The MA Counseling: Clinical Mental Health concentration prepares clinical mental health counselors to work in private and community practice settings, and integrates substantive content on substance use counseling. It includes 700 hours of practicum and internship experience. A supervised practicum, internship, or field experience requires a student to complete not less than a full academic year of at least 700 clocked hours in a mental health counseling setting that meets the definition of a “clinical mental health counseling” setting as set forth in 26 V.S.A. § 3261(2). The internship provides an opportunity for the student to perform all the activities that a regularly employed clinical mental health or substance use disorders counselor would be expected to perform. The Clinical Mental Health concentration is aligned with the American Counseling Association (ACA), as well as the Vermont Mental Health Counselor Association (VTMHCA).

The MA Counseling: School Counseling concentration prepares professional school counselors to work in K-12 schools and other educational settings, in order to promote individual and family wellness, aligned with the American School Counseling Association (ASCA) and the Vermont School Counselor Association (VTSCA). This program is designed to be highly accessible to working adults, in order to encourage a diverse group of students, including people currently working in the field.

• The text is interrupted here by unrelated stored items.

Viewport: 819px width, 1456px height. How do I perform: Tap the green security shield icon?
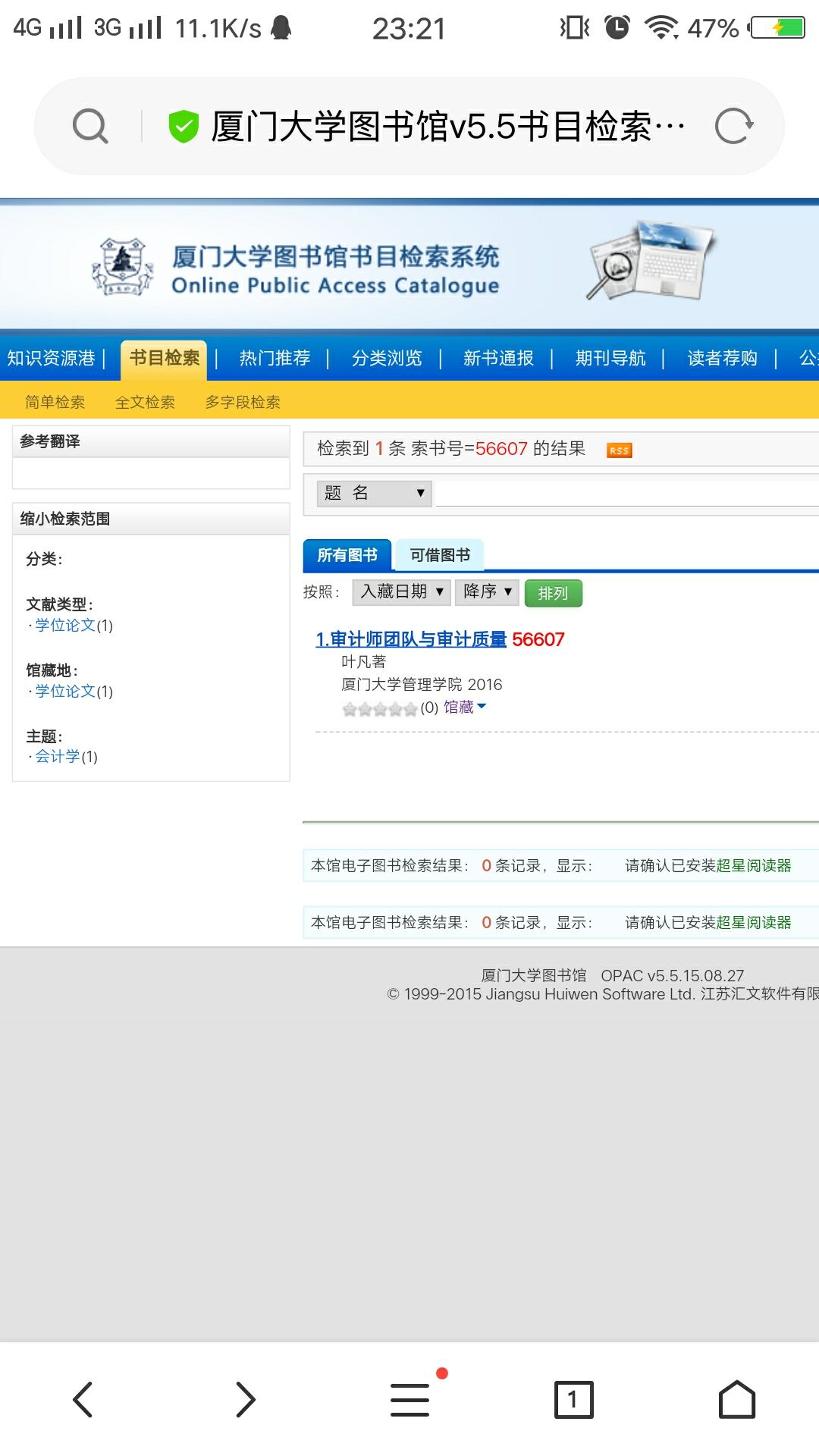pyautogui.click(x=183, y=126)
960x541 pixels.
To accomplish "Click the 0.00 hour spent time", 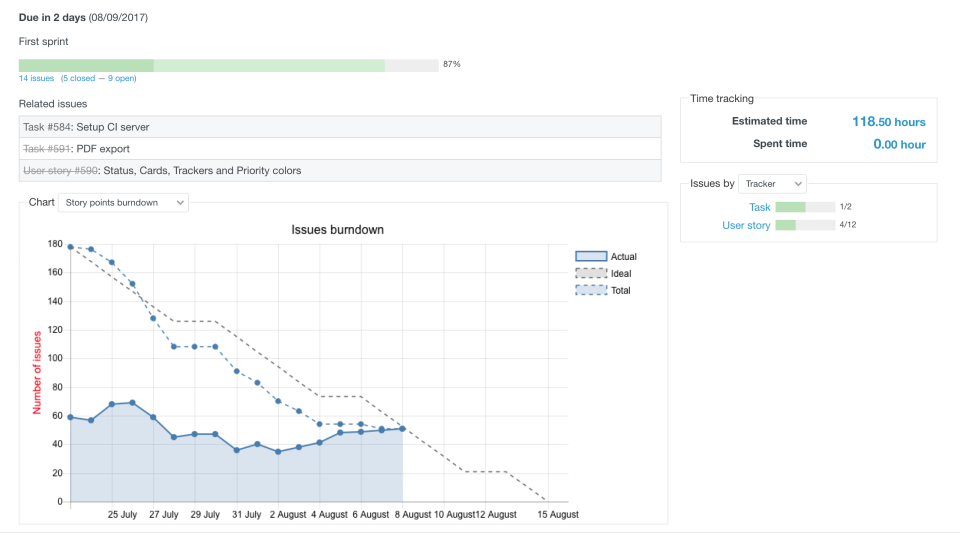I will (x=899, y=144).
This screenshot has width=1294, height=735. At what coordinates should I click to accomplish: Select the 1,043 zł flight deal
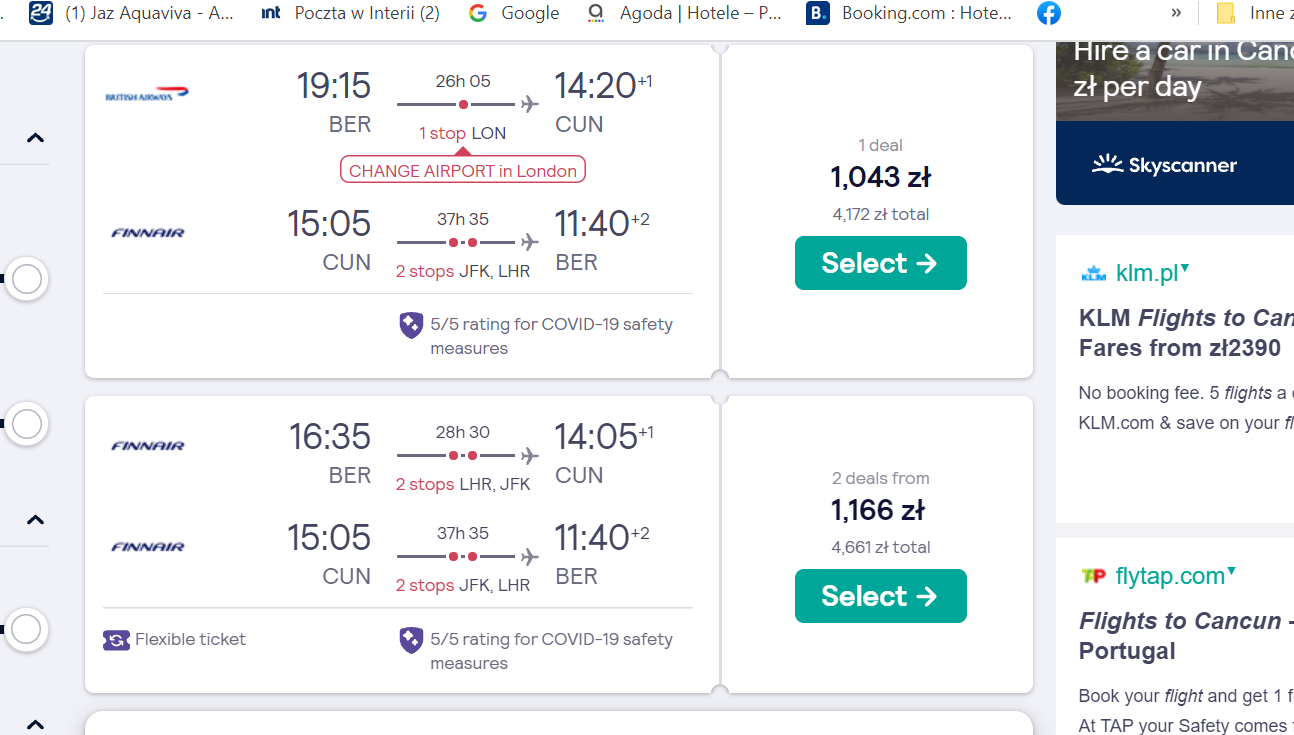(x=881, y=263)
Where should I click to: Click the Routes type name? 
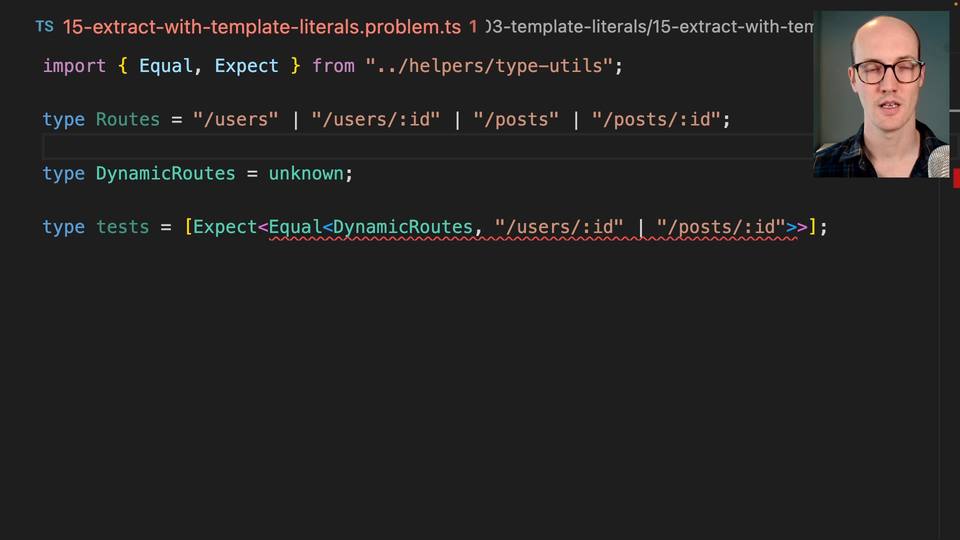pos(127,120)
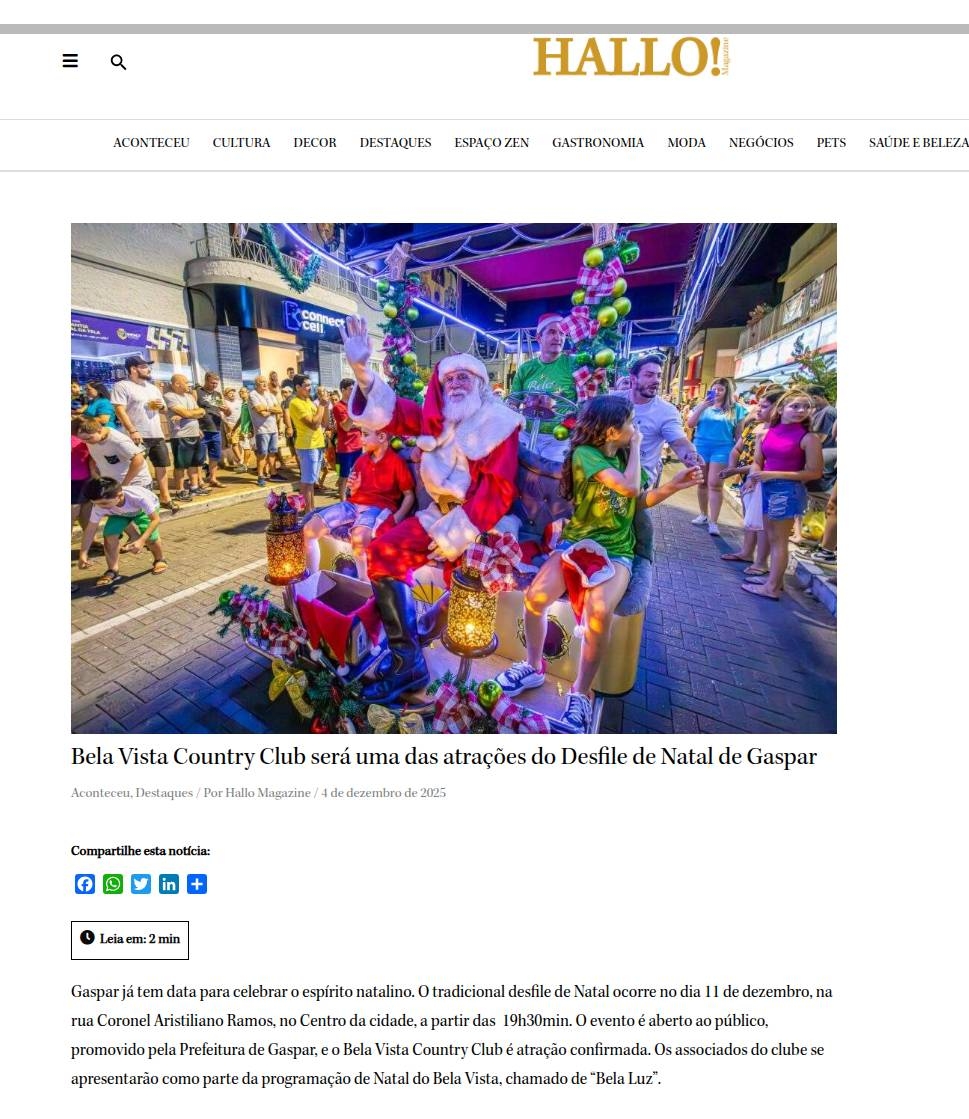Open the hamburger menu icon

(70, 61)
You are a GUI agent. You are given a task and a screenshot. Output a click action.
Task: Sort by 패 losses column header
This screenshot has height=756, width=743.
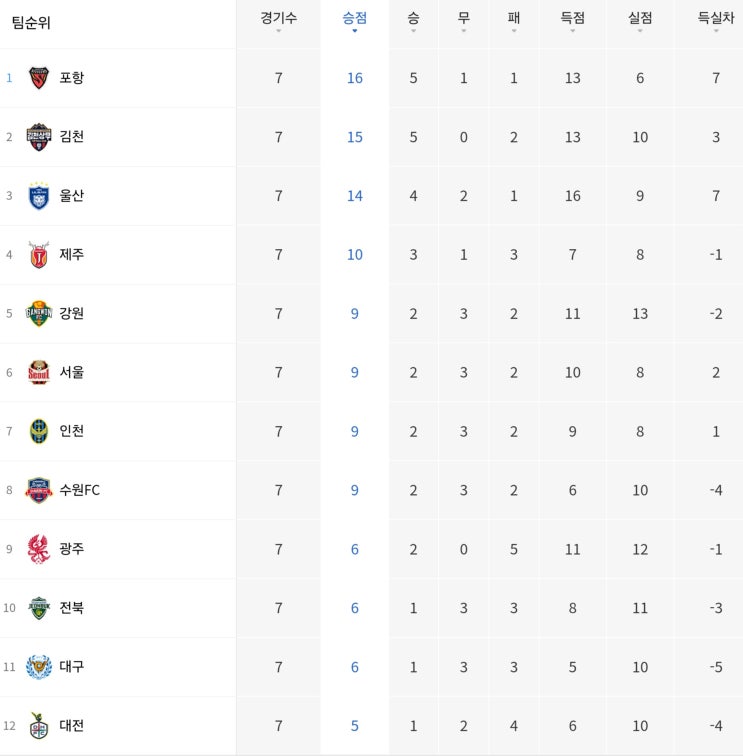coord(514,19)
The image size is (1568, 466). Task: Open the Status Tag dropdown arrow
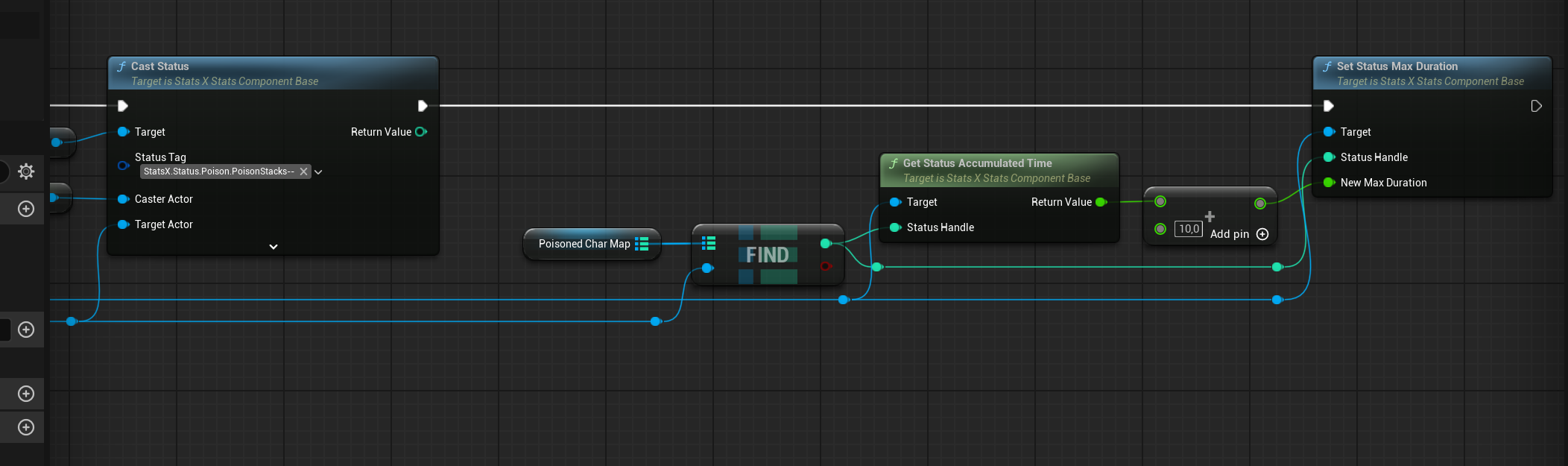pyautogui.click(x=318, y=172)
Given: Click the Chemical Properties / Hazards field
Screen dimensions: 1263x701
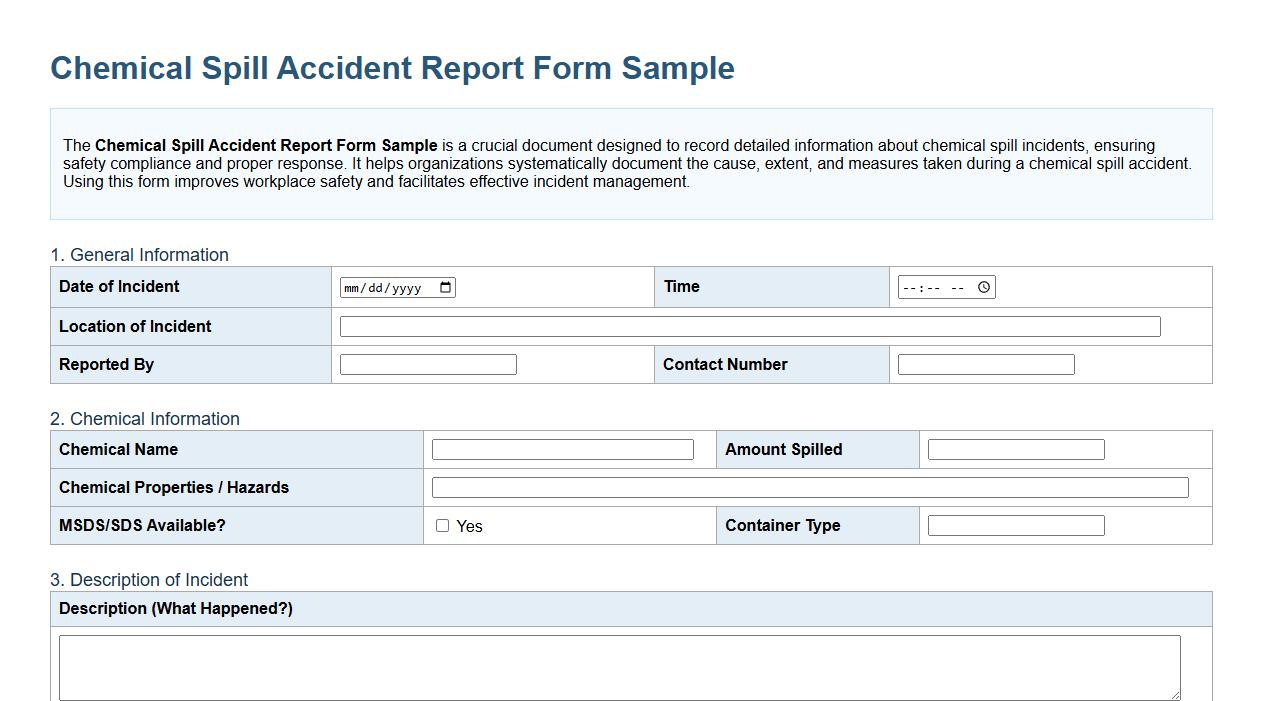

Graduates demonstrate a strong grounding in the knowledge and skills of the school counseling profession.

Program Outcomes

  1. Knowledge: Use academic study to develop content area knowledge in the common core areas in counselor education, as well as for specializations in clinical mental health and substance use disorder counseling.  

This includes: counseling and helping relationships; history of and orientation to the counseling profession; ethical practice; social and cultural diversity; human growth and development; group counseling; diagnosis, assessment and testing, and research and program evaluation. 

  1. Counselor Disposition: Demonstrate, in the classroom and in K12 school field placements, growth towards a counselor disposition grounded in a strengths-based, person-centered, wellness and recovery-oriented and ethical approach. 

This includes: empathy, respect, genuineness, acceptance, openness, and professional behavior. 

  1. Counseling Skills & Practice: Demonstrate, in the classroom and in field placements professional counseling practice, grounded in culturally relevant, evidence-based and promising approaches. 

This includes: foundational counseling skills, teaming and collaboration, and state-of-the-art interventions in integrated mental health, health and SUD counseling. (Evidence-based and promising approaches includes an understanding of the value of peer-run services and community-involvement and inclusion.) 

  1. Ethics: Develop a personal code of ethics, grounded in the ACA, ASCA codes, which reflects an understanding of diverse world views, cultural competence, health equity and ethical practice. 

This includes: self-awareness, personal growth, self-care, supervision and ethics related to clinical practice, research and academic honesty. 

  1. Leadership & Systems Change: Demonstrate ability to critically analyze information for purposes of program evaluation, advocacy, consultation, systems change and personal and organizational leadership. 

Information includes: the research literature, data collected to evaluate personal practice  and programs, first person-accounts and client satisfaction

Mental Health Counseling Concentration (MA.CSL.CMH)


School Counseling Concentration (MA.CSL.SCL)


Credits required for program: 60


Approval Body


NECHE: Higher Education Approval; LCMHC licensing board, MOU with Vermont Allied Mental Health Board, also meets most LADC/ Substance Use Counseling Standards in VT.